Kinetics of induction of DNA damage and lacZ gene mutations in stomach mucosa of mice treated with β‐propiolactone and N‐methyl‐N′‐nitro‐N‐nitrosoguanidine, using single‐cell gel electrophoresis and MutaTMMouse models

beta-Propiolactone (BPL) and N-methyl-N'-nitro-N-nitrosoguanidine (MNNG) are two direct alkylating agents that induce multiple genetic lesions and tumors in the rodent stomach.
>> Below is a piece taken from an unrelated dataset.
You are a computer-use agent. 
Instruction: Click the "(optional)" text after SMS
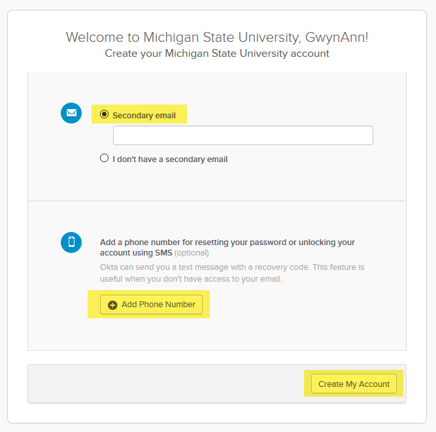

We measured the kinetics of the induction of DNA damage by using the single-cell gel electrophoresis assay (SCGE) and the induction of gene mutations by using the Muta(TM)Mouse model in the glandular stomach mucosa of mice exposed to a single oral administration of BPL or MNNG. The aims were to determine the optimal sampling time and to investigate the cause-effect relationship between DNA damage and gene mutations. The induction of comets, evaluated in individual cells with the tail moment, was analyzed 1, 2, 4, 24, and 72 hr after a single oral administration of 25 mg/kg BPL or 20 mg/kg MNNG. The effects of both compounds were most intense at the earlier sampling times (1-2 hr), tailing off 4 hr after treatment and becoming undetectable at 72 hr. The lacZ mutant frequency (MF) was measured 3, 7, 14, 28, and 50 days after a single oral administration of 150 mg/kg BPL or 100 mg/kg MNNG, and 3 and 14 days after a single administration of 25 mg/kg BPL or 20 mg/kg MNNG. The MF was strongly enhanced at the highest doses and all sampling times, the most marked effects being observed 14 days (11.1-fold) and 28 days (19.0-fold) after BPL and MNNG administration, respectively. At the lowest doses, only a small increase in MF (similar to 2.5- to 3.5-fold) was found at both sampling times. Primary DNA damage detected with SCGE shortly after treatment (1-2 hr) was rapidly (3 days) transformed into stable gene mutations that remained detectable for 50 days. These results illustrate the ability and complementarity of the SCGE and Muta Mouse models to assess the genotoxicity of direct alkylating agents in the mouse gastric mucose in vivo. (C) 1999 Wiley-liss, Inc.